The warships were distributed in the river to the east, so as to deny the enemy a venue of approach to the city along the river banks with their artillery. This way, it would only be possible to approach the city through a narrow, marshy section to the north, forcing the enemy to bottleneck their forces.

== Battle ==
The Ahmadnagar army also faced its own challenges in attacking Chaul. New roads had to be carved out of the Western Ghats mountain range in order to transport artillery across it. Ahmadnagar had signed peace and trade treaties with Portugal which were still standing at the time of the siege, but these were disregarded and he departed to Chaul with his forces.

On December 15, the vanguard of the army of Ahmadnagar arrived under the command of an Ethiopian general, Faratecão (formerly at the service of the Sultan of Gujarat), and clashed with the Portuguese, who repelled the attack.
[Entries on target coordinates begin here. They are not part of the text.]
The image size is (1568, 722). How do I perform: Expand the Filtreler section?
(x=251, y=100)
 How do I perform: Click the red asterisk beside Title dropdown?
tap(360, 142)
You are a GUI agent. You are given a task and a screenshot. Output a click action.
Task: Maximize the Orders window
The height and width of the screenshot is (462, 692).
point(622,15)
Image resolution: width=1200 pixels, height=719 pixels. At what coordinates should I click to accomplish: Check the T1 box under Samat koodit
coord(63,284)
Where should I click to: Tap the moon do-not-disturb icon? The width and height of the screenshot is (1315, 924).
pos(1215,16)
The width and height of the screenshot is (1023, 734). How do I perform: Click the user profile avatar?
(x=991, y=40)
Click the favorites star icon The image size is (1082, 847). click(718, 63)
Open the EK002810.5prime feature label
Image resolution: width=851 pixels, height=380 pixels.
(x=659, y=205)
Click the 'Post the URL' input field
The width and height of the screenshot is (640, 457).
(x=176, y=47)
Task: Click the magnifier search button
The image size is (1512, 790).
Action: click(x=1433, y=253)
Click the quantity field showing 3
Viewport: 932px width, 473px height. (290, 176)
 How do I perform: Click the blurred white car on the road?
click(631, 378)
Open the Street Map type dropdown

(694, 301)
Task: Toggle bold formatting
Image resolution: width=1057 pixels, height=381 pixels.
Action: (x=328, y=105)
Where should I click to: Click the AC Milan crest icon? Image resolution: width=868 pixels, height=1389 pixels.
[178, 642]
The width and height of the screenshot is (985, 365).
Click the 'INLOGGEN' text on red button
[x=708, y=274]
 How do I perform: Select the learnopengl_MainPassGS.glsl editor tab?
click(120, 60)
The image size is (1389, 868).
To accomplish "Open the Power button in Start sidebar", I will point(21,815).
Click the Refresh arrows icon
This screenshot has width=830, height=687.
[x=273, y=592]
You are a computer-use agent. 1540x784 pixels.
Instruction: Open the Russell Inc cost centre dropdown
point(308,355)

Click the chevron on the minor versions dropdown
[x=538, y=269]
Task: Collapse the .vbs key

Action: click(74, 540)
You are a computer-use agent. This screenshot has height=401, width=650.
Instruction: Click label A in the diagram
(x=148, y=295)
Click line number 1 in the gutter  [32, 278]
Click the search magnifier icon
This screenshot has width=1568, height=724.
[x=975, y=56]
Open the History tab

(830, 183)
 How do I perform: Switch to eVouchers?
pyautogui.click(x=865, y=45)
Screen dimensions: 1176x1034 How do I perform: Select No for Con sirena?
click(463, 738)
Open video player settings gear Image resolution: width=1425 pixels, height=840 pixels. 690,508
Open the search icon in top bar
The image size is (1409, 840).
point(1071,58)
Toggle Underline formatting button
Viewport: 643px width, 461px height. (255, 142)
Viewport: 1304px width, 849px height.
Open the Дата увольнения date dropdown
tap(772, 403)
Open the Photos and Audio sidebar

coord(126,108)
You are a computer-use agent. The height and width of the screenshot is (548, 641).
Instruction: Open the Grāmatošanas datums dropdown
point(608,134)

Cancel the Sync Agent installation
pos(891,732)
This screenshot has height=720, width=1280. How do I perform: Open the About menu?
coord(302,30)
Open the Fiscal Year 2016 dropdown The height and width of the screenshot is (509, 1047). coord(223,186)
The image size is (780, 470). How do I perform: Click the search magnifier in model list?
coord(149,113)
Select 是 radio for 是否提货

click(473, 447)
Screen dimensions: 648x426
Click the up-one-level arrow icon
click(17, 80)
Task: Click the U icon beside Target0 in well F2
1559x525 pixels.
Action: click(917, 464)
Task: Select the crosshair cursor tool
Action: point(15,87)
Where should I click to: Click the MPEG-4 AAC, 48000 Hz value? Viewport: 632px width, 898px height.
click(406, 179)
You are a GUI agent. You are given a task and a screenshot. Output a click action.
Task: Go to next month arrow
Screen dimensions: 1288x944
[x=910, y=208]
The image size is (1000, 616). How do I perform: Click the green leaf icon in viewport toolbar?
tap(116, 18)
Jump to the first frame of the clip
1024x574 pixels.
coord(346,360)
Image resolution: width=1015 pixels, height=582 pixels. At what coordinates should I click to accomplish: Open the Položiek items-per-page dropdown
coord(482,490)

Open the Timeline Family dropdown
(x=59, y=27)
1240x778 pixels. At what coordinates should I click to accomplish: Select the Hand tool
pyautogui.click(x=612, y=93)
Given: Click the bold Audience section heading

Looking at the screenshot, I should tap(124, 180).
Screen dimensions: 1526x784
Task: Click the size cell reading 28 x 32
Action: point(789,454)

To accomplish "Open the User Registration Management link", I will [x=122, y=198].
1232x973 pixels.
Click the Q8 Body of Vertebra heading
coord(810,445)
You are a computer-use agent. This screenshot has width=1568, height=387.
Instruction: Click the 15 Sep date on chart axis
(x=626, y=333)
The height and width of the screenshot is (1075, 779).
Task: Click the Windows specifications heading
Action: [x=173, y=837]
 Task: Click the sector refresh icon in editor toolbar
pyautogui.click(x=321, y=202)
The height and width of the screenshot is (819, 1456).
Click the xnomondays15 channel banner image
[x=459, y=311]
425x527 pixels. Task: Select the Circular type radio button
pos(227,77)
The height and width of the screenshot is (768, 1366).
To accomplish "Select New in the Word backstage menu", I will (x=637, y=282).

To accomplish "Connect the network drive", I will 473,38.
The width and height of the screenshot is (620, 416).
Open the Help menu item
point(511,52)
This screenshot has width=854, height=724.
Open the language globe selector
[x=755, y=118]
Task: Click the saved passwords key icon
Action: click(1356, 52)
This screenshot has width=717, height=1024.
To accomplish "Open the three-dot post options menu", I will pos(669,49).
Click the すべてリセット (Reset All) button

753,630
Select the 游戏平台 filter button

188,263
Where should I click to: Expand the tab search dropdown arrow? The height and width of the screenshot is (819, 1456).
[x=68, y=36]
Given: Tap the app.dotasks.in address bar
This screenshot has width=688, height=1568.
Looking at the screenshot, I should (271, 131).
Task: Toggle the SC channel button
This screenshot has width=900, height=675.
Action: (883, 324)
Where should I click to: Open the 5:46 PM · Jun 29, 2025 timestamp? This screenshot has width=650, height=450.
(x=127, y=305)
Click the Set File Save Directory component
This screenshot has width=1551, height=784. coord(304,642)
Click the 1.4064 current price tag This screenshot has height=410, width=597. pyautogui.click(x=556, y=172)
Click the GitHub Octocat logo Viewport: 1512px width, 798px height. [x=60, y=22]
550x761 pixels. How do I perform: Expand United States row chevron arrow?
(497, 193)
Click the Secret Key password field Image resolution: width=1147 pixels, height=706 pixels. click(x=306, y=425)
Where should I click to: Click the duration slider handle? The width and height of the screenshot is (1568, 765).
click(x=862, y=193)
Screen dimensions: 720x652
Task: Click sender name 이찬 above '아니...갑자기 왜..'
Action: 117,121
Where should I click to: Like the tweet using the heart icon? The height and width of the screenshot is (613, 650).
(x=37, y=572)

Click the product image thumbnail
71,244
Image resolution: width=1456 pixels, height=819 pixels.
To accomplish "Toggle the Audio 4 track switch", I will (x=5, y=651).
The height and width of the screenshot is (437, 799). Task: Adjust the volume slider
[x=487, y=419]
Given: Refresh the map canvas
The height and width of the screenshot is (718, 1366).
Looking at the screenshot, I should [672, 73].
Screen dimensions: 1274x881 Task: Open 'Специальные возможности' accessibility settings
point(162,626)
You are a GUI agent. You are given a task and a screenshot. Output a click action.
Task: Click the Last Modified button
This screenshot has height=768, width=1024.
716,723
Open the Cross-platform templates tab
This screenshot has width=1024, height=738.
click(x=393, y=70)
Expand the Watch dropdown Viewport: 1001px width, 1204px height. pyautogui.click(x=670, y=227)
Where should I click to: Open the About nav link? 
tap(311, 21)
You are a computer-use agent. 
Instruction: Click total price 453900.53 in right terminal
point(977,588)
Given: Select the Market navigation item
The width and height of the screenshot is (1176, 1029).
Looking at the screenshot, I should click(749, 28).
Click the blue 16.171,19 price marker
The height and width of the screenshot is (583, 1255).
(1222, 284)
The Nizam arrived with the rest of his army on December 21. Through a spy, the Portuguese determined that the forces of the Nizam Ul-Mulk Shah of Ahmadnagar (Nizamaluco in Portuguese) might have risen up to 120,000 men, including many Turkic, Abyssian, Persian, Afghan, and Mughal mercenaries, 38,000 horsemen, and 370 war elephants, supported by 38 heavy bombards. Not all were fighting men; according to António Pinto Pereira:The infantry passed one-hundred and twenty thousand, but they do not rest on them their strength, nor do they care but of the cavalry and artillery for matters of war; the footmen are brought along for the march and for service in the camp and as labourers, rather than any confidence they might have of them. In said camp came 12,000 konkanis, very good people in war, mustered by the tanadares of Konkan, which lays between the edge of the Ghats and the sea, as bomb throwers, bowmen and a few arquebusiers and 4,000 field craftsmen, blacksmiths, stonemasons and carpenters.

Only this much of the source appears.